Илье показалось, что отец испугался; это не удивило его, он считал отца робким человеком, который всех боится, оттого и молчалив. Он нередко чувствовал, что отец и его боится, вот – сейчас боится. И, чтоб ободрить испуганного человека, он сказал:

– Я – не верю, я только спрашиваю.

Отец толкнул его в сени и, затолкав по коридору в свою комнату, плотно закрыл за собою дверь, а сам стал, посапывая, шагать из угла в угол, так шагал он, когда сердился.

– Поди сюда, – сказал Артамонов старший, остановясь у стола, младший Артамонов подошёл.

– Ты что сказал?

– Это Павлушка говорит, а я не верю.

– Не веришь? Так.

Пётр выдул из себя гнев, в упор разглядывая лобастую голову сына, его серьёзное, неласковое лицо. Он дёргал себя за ухо, соображая: хорошо это или плохо, что сын не верит глупой болтовне такого же мальчишки, как сам он, не верит и, видимо, утешает его этим неверием? Он не находил, что и как надо сказать сыну, и ему решительно не хотелось бить Илью. Но надо же было сделать что-то, и он решил, что самое простое и понятное – бить. Тогда, тяжело подняв не очень послушную руку, он запустил пальцы в жестковатые вихры сына и, дёргая их, начал бормотать:

– Не слушай дураков, не слушай!

И, оттолкнув, приказал:

– Ступай. Сиди в своей горнице. И – сиди там. Да.

Сын пошёл к двери, склонив голову набок, неся её, как чужую, а отец, глядя на него, утешал себя:

«Не плачет. Я его – не больно».

Он попробовал рассердиться:

– Ишь ты! Не верю! Вот я тебе и показал.

Но это не заглушало чувства жалости к сыну, обиды за него и недовольства собою.

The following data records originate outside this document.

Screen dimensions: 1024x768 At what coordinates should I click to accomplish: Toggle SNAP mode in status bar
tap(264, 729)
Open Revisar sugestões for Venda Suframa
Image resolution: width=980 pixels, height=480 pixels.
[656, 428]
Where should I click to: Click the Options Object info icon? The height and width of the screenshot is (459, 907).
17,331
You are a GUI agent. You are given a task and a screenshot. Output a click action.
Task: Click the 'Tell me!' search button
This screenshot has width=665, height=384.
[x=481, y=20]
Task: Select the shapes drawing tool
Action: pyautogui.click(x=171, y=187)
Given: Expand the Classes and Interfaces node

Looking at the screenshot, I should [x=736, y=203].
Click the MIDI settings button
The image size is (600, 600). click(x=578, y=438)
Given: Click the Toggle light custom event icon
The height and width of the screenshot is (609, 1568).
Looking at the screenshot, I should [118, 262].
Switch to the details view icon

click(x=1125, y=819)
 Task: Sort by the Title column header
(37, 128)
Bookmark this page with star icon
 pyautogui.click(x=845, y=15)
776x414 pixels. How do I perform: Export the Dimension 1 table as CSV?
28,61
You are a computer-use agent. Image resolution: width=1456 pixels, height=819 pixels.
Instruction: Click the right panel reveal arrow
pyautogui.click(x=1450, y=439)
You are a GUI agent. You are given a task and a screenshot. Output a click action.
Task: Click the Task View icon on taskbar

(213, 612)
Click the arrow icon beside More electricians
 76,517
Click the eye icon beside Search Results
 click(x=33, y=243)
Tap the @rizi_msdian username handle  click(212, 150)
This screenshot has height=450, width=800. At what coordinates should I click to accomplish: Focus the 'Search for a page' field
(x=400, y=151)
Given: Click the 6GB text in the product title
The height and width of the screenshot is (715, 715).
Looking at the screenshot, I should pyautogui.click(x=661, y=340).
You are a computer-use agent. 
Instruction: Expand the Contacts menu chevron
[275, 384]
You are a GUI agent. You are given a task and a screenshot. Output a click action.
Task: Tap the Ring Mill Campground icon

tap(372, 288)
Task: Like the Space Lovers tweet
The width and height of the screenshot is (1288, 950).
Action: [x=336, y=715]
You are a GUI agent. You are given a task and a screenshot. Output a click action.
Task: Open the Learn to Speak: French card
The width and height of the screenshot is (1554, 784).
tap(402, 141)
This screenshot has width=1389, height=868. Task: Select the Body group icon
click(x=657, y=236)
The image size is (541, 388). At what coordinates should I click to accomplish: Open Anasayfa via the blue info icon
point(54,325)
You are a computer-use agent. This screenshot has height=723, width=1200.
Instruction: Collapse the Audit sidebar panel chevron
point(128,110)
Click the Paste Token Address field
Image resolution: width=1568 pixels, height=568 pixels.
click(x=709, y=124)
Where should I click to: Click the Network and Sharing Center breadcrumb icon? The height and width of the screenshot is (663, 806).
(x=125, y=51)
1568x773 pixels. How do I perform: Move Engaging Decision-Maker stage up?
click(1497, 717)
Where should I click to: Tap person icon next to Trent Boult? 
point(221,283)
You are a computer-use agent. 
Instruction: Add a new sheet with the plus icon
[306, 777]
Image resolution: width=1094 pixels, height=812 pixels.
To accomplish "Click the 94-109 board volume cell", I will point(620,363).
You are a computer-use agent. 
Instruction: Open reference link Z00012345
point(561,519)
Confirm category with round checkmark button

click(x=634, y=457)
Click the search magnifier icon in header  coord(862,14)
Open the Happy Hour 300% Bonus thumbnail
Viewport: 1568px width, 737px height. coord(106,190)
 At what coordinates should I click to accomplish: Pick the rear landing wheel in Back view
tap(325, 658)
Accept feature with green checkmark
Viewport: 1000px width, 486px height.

«Впервые побил, – думал он, неприязненно разглядывая свою красную, волосатую руку. – А меня до десяти-то лет, наверно, сто раз били».

Но и это не утешало. Взглянув в окно на солнце, подобное капле жира в мутной воде, послушав зовущий шум в посёлке, Артамонов неохотно пошёл смотреть гулянье и доро́гой тихонько сказал Никонову:

– Пасынок твой моему Илье глупости внушает…

– Я его выпорю, – с полной готовностью и даже как будто с удовольствием предложил конторщик.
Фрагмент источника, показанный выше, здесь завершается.